Before I get into explaining the random forest algorithms and how to work with them, there are some other basic we need to understand the first concept is the
Ensemble learning
Bagging
Decision trees
Ensemble learning
Ensemble learning is an ML paradigm where numerous base models (which are often referred to as “weak learners”) are combined and trained to solve the same problem. This method is based on the theory that by correctly combining several base models together, these weak learners can be used as building blocks for designing more complex ML models.
The simplest way to think about ensemble learning is something called the wisdom of the crowd. There is an interesting experiment of predicting the number of chocolates in a jar, the experimenter introduces a jar full of chocolate to a crowd and asks them to predict it. Everyone in the crowd come up with their own prediction, on the number of chocolates in the jar. When the experimenter added all the predictions and took the average of it their number was very approximate to the actual prediction. This experiment was conducted several times and record a very similar outcome.
Ensemble learning also works very similarly to that. Here were are going to stack up several weak learners to make a very approximate prediction. There are a set of algorithms under this very same idea that uses different types of weak learners to make robust and sometimes complex machine learning models. The core idea of using a sequence of weak learners remains the same, all of them vary in how they are implemented.

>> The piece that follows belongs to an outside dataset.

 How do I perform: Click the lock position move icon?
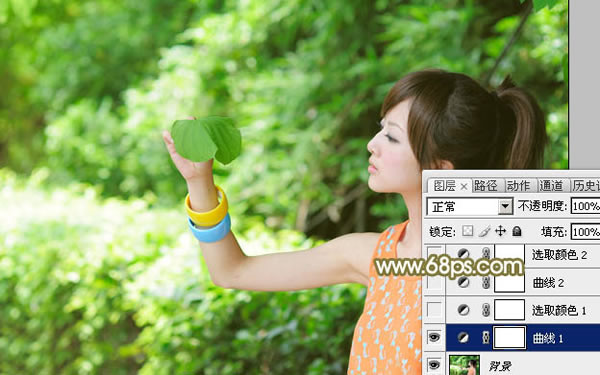point(501,231)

A lot of them are very near to tree-based machine learning models.
Before we get into understanding the random forest algorithm there are some of the basics we need to understand,
Decision trees
Bagging
Decision trees
Here we are not going to get to details into the nitty-gritty of the decision tree, we will talk discuss that in a later blog.
The simple decision, tress is a machine learning model, where we make predictions through a tree-based model. In simple, a decision tree asks a sequence of questions on the input data and each of the answers gives the tree a direction to predict the results.
These are some image to give you a context of how a decision tree looks like, there are several paraments to this, from
How does the decision tree choose features to split the tree?
How does the splitting happen?
What are some disadvantages of these trees?
How does the decision tree work in the case of regression problems?
How reliable is this prediction?
Out of all these questions we are going to pick the last question How reliable is this prediction?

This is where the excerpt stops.